EXTRACTED TEXT:

........

The Krotona Colony's Kaua'i Connection, Part IV: Augustus Knudsen's Passage to India
In 1896, Augustus Knudsen left Kaua'i for San Francisco. From there, he intended to travel to India and study Hinduism. But in San Francisco, fate intervened when he met the president and co-founder of the Theosophical Society, Henry Steel Olcott.
Henry Steel Olcott, seated at center, and Helena Blavatsky, standing behind him, with spiritual leaders in India/www.ookaboo.com
Olcott (1832-1907) was famous not only as Madame Blavatsky's partner in the Theosophical Society (which he served as lawyer as well as spiritual leader) but as the best-known, and probably first, person of European descent to convert to Buddhism. Before he embarked upon this unorthodox path, Olcott was a Civil War veteran who fought graft and investigated Abraham Lincoln's assassination. In 1874, he was hired by the New York Sun and New York Graphic to investigate "spiritual manifestations" at Eddy Farm. There he encountered Madame Blavatsky, a meeting of minds which led to the founding of the Theosophical Society the following year, and to the establishment of its worldwide headquarters in Adyar, Madras (now Chennai) in 1883.
The late 19th century was a boom time for new religions, many of which were concerned with signs of life after death. Olcott's social stature was shared by many fellow seekers: among his contemporaries who studied Theosophy were William James and Thomas Edison. Olcott's background as a soldier, lawyer and patriot no doubt boosted the image of Theosophy for those who otherwise would have been skeptical of some of its tenets.

........

GIVEN MATERIAL:

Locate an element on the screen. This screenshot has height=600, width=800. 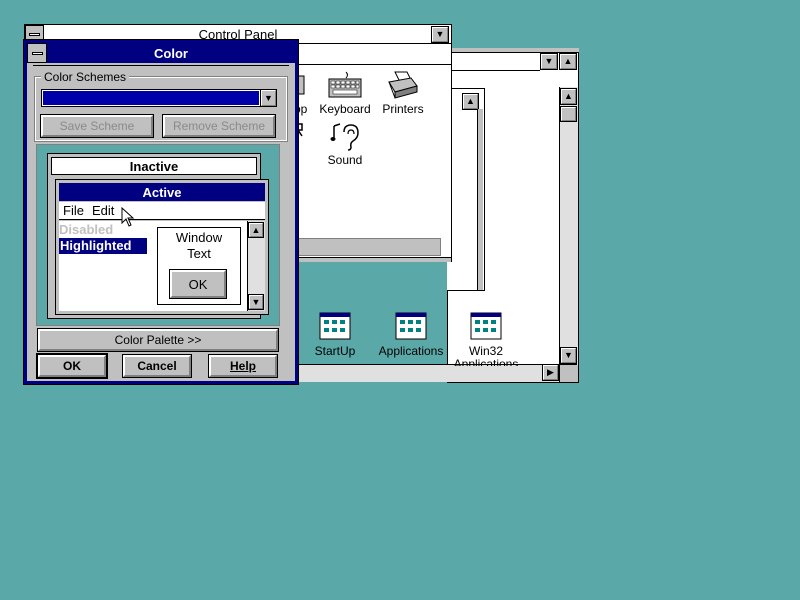
sound-icon is located at coordinates (345, 137).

........

TASKS AND EXERCISES:
(A) In the text about Augustus Knudsen's passage to India, in what year was the Theosophical Society's worldwide headquarters established in Adyar, Madras?
(B) Pick up the text about Augustus Knudsen's passage to India after its final sentence and continue it.

WRITTEN ANSWERS:
(A) 1883

(B)
What attracted Augustus Knudsen to Theosophy was the same thing that drew Olcott's attentions away from Buddhism: psychic phenomena and occult rituals like seances. In 1896, the newly converted Knudsen traveled to Adyar, where he studied with Madame Blavatsky. By 1898 he was back in San Francisco, where he married Margaret Russell, a Californian with Southern roots.
After their daughter Ruth was born in 1901, Augustus and Margaret returned to Kaua'i. Valdemar had died in 1898, and with only his brother Eric left to run the family businesses, Augustus had a role there. (The youngest Knudsen brother, Arthur, suffered a mental breakdown in his 20's and remained institutionalized in Boston.) But the marriage foundered when Margaret, a late-in-life mother, became physically and emotionally incapacitated by menopause. According to Ruth,
[Augustus] kicked her out of the house. And told me later that her illness had interfered with his spiritual development.
The calamity of divorce allowed Augustus Knudsen to make a final break with his life on Kaua'i. Placing Ruth in the care of her grandmother, Anne Sinclair Knudsen, he left Hawai'i, remarried and settled in Hollywood. The house he commissioned on Vista del Mar Avenue would be the gateway to the Krotona Colony, a utopia made real by his devotion to Theosophy--and the family fortune made on Kaua'i.
Additional Sources:
Oral History of Ruth Knudsen Hanner, Courtesy Kauai Museum.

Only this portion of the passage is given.